Dataset excerpts
*****

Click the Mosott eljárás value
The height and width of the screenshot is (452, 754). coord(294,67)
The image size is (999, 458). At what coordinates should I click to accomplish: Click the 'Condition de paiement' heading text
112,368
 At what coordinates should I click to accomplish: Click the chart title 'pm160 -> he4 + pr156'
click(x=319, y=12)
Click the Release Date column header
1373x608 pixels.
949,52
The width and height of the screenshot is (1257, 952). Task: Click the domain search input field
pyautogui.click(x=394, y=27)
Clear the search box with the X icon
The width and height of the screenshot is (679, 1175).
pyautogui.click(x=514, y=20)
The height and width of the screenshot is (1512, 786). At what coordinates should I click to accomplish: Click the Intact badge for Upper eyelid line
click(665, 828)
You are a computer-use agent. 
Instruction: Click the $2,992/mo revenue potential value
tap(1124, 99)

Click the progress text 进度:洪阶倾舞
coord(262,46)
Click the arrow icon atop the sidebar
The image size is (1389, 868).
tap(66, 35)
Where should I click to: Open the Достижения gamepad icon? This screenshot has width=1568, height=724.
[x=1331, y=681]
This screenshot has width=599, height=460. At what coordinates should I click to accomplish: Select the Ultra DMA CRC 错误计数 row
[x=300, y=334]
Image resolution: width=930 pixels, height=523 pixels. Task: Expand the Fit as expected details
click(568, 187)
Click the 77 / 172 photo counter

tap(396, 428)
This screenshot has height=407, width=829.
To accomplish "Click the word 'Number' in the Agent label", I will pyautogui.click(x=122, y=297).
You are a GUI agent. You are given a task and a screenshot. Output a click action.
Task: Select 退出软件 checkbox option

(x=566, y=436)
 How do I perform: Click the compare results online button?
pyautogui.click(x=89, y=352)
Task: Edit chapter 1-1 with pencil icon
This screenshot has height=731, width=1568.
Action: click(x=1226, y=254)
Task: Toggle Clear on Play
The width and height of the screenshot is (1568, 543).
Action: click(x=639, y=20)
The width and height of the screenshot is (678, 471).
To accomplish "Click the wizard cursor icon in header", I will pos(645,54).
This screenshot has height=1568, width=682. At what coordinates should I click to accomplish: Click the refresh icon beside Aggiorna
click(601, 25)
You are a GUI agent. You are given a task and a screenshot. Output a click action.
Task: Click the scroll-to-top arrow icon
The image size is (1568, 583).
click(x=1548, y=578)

*****

What you have to do:
All of the data needs to be reproduced exactly, with no line missing.

Solution to this task:
Click the Mosott eljárás value
The height and width of the screenshot is (452, 754). coord(294,67)
The image size is (999, 458). At what coordinates should I click to accomplish: Click the 'Condition de paiement' heading text
112,368
 At what coordinates should I click to accomplish: Click the chart title 'pm160 -> he4 + pr156'
click(x=319, y=12)
Click the Release Date column header
1373x608 pixels.
949,52
The width and height of the screenshot is (1257, 952). Task: Click the domain search input field
pyautogui.click(x=394, y=27)
Clear the search box with the X icon
The width and height of the screenshot is (679, 1175).
pyautogui.click(x=514, y=20)
The height and width of the screenshot is (1512, 786). At what coordinates should I click to accomplish: Click the Intact badge for Upper eyelid line
click(665, 828)
You are a computer-use agent. 
Instruction: Click the $2,992/mo revenue potential value
tap(1124, 99)

Click the progress text 进度:洪阶倾舞
coord(262,46)
Click the arrow icon atop the sidebar
The image size is (1389, 868).
tap(66, 35)
Where should I click to: Open the Достижения gamepad icon? This screenshot has width=1568, height=724.
[x=1331, y=681]
This screenshot has width=599, height=460. At what coordinates should I click to accomplish: Select the Ultra DMA CRC 错误计数 row
[x=300, y=334]
Image resolution: width=930 pixels, height=523 pixels. Task: Expand the Fit as expected details
click(568, 187)
Click the 77 / 172 photo counter

tap(396, 428)
This screenshot has height=407, width=829.
To accomplish "Click the word 'Number' in the Agent label", I will pyautogui.click(x=122, y=297).
You are a GUI agent. You are given a task and a screenshot. Output a click action.
Task: Select 退出软件 checkbox option

(x=566, y=436)
 How do I perform: Click the compare results online button?
pyautogui.click(x=89, y=352)
Task: Edit chapter 1-1 with pencil icon
This screenshot has height=731, width=1568.
Action: click(x=1226, y=254)
Task: Toggle Clear on Play
The width and height of the screenshot is (1568, 543).
Action: click(x=639, y=20)
The width and height of the screenshot is (678, 471).
To accomplish "Click the wizard cursor icon in header", I will pos(645,54).
This screenshot has height=1568, width=682. At what coordinates should I click to accomplish: Click the refresh icon beside Aggiorna
click(601, 25)
You are a GUI agent. You are given a task and a screenshot. Output a click action.
Task: Click the scroll-to-top arrow icon
The image size is (1568, 583).
click(x=1548, y=578)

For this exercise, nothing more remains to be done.